Not every vendor is EDI capable. Smaller suppliers often send a packing list or ship notice as a PDF or an emailed document instead of an 856, which leaves the buyer to key that shipment data in by hand before it can be matched. The efficient path there is to turn those documents into structured data automatically, so a PDF ship notice or purchase order becomes the same clean, line-level fields an EDI feed would have produced. That keeps non-EDI vendors from becoming the slow lane in receiving, and it is the same problem this tool solves for purchase orders: upload a PO above and the header and line items come back as Excel, CSV, or JSON ready to reconcile.
An EDI 850 is the purchase order the buyer sends to place an order. An EDI 856 is the advance ship notice the supplier sends back once those goods ship, detailing what is on the way and how it is packed. The 850 starts the transaction; the 856 reports the physical shipment against it.
An ASN should be transmitted after the shipment physically leaves the supplier but before it reaches the buyer, usually within a short window such as one hour of the truck departing. Sending it after arrival defeats its purpose and, with most large retailers, triggers an automatic chargeback for a late ASN.
An SSCC is a Serial Shipping Container Code, an 18-digit number that uniquely identifies a single carton or pallet. It is printed as a GS1-128 barcode on the shipping label and carried in the ASN's MAN segment, so scanning the label lets the receiver match the physical carton to the electronic notice in one step.
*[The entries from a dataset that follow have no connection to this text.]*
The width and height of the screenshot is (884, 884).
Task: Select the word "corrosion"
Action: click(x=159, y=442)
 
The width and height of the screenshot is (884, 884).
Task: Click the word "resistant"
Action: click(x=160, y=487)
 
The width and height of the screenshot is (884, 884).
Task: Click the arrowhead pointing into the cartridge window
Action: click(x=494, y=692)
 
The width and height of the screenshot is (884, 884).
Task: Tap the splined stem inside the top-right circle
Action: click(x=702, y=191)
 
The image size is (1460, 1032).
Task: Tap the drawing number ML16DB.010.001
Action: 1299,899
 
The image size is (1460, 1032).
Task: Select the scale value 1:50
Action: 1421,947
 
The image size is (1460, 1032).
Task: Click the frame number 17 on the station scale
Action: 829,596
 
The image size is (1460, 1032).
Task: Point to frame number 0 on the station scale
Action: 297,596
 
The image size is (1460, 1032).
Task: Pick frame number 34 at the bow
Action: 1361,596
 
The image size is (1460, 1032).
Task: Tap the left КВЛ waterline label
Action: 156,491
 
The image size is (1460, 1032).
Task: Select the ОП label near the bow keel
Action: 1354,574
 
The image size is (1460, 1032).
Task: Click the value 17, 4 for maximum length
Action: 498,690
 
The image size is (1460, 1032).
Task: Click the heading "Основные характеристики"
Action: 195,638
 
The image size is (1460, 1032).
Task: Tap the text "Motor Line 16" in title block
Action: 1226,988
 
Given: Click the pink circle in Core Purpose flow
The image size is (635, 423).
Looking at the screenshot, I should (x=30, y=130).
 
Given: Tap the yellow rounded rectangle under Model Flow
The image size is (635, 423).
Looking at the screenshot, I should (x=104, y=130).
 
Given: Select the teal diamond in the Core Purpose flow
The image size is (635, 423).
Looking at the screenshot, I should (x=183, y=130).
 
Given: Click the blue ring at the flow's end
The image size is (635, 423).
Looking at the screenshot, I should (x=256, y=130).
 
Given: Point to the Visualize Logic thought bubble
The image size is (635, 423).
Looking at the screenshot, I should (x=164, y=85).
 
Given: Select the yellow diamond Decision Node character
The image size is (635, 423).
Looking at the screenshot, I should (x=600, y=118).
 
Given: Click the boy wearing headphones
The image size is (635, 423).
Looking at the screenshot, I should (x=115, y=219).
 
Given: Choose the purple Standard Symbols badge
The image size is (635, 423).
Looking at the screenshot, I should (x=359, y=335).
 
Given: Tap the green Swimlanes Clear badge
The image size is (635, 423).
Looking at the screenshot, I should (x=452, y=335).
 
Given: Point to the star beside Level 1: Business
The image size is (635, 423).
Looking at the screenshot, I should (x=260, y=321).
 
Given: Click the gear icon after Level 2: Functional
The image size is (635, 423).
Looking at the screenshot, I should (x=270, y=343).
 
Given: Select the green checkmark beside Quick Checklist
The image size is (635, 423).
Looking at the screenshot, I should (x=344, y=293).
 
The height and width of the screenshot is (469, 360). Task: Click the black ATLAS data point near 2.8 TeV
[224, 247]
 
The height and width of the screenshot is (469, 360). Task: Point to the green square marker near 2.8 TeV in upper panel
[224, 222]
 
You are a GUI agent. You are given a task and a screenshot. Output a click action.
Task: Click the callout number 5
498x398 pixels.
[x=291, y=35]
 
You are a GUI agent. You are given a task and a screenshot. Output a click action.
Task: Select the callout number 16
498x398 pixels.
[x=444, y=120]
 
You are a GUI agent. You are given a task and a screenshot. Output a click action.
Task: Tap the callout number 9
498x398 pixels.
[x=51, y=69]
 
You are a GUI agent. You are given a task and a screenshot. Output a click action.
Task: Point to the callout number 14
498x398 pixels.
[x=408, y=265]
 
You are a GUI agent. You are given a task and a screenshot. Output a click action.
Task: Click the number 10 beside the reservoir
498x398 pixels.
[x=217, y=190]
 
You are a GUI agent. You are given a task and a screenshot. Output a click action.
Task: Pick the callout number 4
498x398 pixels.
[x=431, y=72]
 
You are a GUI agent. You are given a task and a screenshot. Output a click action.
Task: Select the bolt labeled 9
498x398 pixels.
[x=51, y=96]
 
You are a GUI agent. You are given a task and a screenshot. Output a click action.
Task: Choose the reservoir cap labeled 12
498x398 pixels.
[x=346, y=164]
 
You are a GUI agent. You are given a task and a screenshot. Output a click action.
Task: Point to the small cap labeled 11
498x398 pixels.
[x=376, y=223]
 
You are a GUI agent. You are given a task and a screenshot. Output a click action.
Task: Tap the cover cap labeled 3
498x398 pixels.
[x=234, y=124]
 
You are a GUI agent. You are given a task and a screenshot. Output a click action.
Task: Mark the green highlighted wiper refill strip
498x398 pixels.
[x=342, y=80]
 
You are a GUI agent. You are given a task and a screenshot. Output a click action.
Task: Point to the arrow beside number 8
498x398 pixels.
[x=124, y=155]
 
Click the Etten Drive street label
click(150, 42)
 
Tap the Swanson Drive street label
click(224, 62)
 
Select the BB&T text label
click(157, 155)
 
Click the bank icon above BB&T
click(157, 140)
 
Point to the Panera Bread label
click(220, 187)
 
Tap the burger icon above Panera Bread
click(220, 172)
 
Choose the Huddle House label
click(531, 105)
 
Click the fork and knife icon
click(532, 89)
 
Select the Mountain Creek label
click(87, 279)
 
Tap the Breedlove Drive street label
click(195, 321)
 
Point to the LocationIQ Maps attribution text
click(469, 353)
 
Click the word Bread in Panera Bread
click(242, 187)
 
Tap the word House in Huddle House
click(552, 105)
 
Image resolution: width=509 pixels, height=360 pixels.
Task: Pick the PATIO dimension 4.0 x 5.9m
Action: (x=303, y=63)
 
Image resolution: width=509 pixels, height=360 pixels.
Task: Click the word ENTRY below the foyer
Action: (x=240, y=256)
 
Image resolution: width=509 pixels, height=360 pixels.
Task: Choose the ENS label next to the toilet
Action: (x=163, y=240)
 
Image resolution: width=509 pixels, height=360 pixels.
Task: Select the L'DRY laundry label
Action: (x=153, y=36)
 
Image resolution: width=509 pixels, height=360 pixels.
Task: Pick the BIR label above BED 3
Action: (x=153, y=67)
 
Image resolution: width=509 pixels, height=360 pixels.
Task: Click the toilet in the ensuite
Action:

They carry similar information, but an ASN is the electronic, structured version sent by EDI ahead of delivery, while a packing slip is the paper document inside or on the box. Retailers that mandate the 856 need the electronic advance notice specifically, because their automated receiving cannot scan a paper slip into the system before the truck arrives.
The most common causes are a late ASN sent after the goods arrived, a missing or mismatched SSCC carton label, quantities in the notice that do not match the physical contents, and a referenced PO that is not open in the retailer's system. Each breaks the retailer's scan-and-receive flow, which is why the deduction is automatic.